▸ THINGS TO DO
a) Answer these questions from the judgment passage, marking each answer (i), (ii), (iii) to match:
(i) What did the appellant claim in her summons?
(ii) In what year did the appellant first visit the respondent's farm?
(iii) What did the respondent submit he had done with the tractor?
b) In the judgment passage, shorten the paragraph beginning "In reaching this conclusion" while keeping its main facts.
c) Reproduce the part of the judgment passage that opens with the words containing "Against this" and closes with "in Zimbabwe dollars.".

--- START GIVEN PASSAGE ---

Finally, it is significant that the letter in question was not a
letter of demand and, more significantly,
that in her summons the
appellant made no reference to the figure of Z$66 000, since her
claim was for payment of £5 490
less the amount that was
set-off.
Against this
background, I am persuaded by the arguments advanced on behalf of
both parties that the court a quo
should not have accepted as proved that the amount of Z$66 000
was the Zimbabwean equivalent of the capital amount owed by the
respondent to the appellant. I will accept and proceed on the basis
that the amount, exclusive of any interest, that the appellant
should
rightly have claimed, both in the court a
quo
and in this Court, is £1 124.13, payable in Zimbabwe dollars.
In
reaching this conclusion, I should note that I agree with the learned
trial judges finding that the appellant, on her earlier
visit to
the respondents farm in 1994 and after her return to the country
some time later, neither saw, nor had delivered to her,
the tractor
in question. Nor is the delivery of the tractor in question still
an option. The respondent submitted he has since
sold the tractor
to someone else, and that he had not transmitted the money to the
appellant. Therefore, the respondent, not having
fully repaid the
amount owed to the appellant, even after the set-off, still owed the
appellant £1 124.13, exclusive of any
interest payable.
The
respondents argument that the appellant compromised her entire
claim by agreeing to the set-off, was correctly rejected by
the court
a
quo.
In this connection, I would agree with Mr Pauls
contention that the failure of the agreed method of payment (i.e. the
tractor) did not extinguish the respondents obligation to
pay the
full amount owed.

--- END GIVEN PASSAGE ---
--- START DATASET EXCERPT ---

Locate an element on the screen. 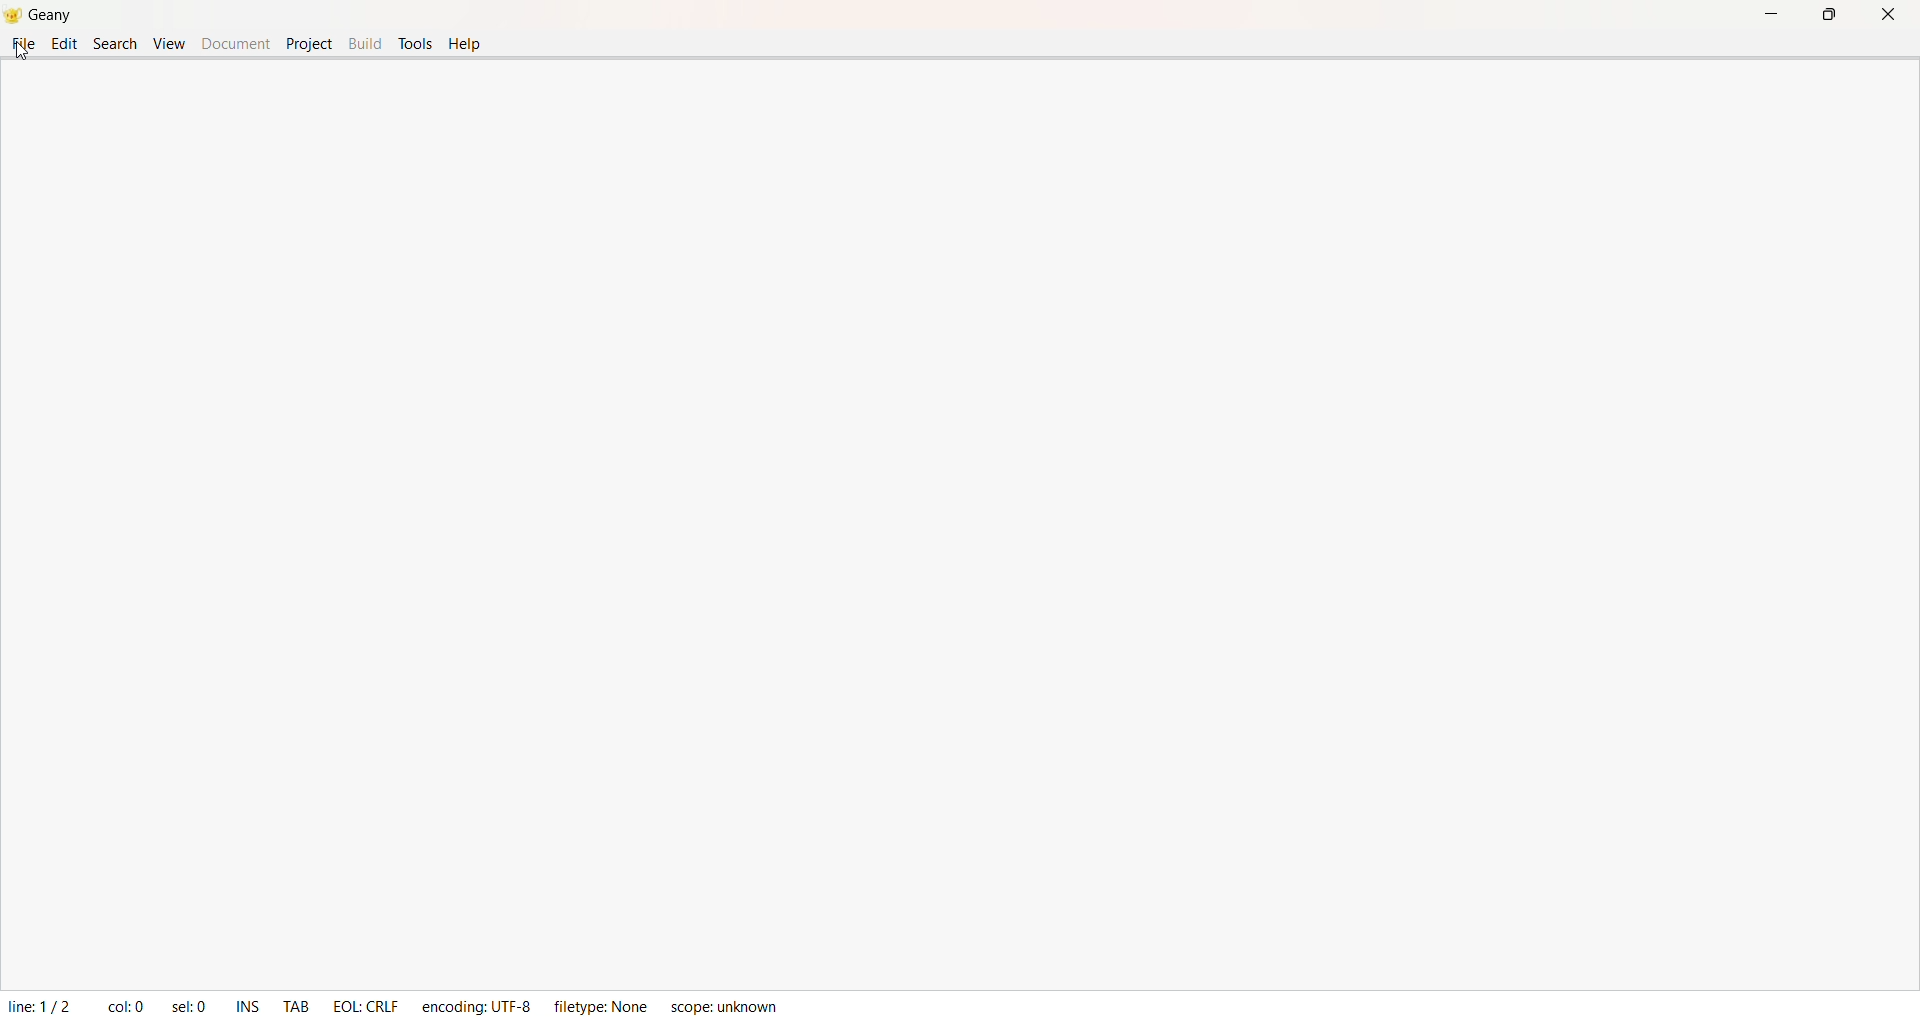 The image size is (1920, 1018). Ecoding: UTF - 8 is located at coordinates (476, 1003).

--- END DATASET EXCERPT ---

▸ RESULTS FOR EACH TASK
a)
(i) Payment of £5 490 less the amount that was set off.
(ii) 1994.
(iii) He sold it to someone else and had not transmitted the money to the appellant.

b) The judge agrees with the trial judge's finding that the appellant never saw the tractor and never had it delivered to her, either on her 1994 visit to the respondent's farm or after she later returned to the country. Delivery is no longer possible because the respondent says he sold the tractor to someone else and did not send the money to the appellant. So even after the set-off, the respondent still owed the appellant £1 124.13, excluding interest.

c)
Against this
background, I am persuaded by the arguments advanced on behalf of
both parties that the court a quo
should not have accepted as proved that the amount of Z$66 000
was the Zimbabwean equivalent of the capital amount owed by the
respondent to the appellant. I will accept and proceed on the basis
that the amount, exclusive of any interest, that the appellant
should
rightly have claimed, both in the court a
quo
and in this Court, is £1 124.13, payable in Zimbabwe dollars.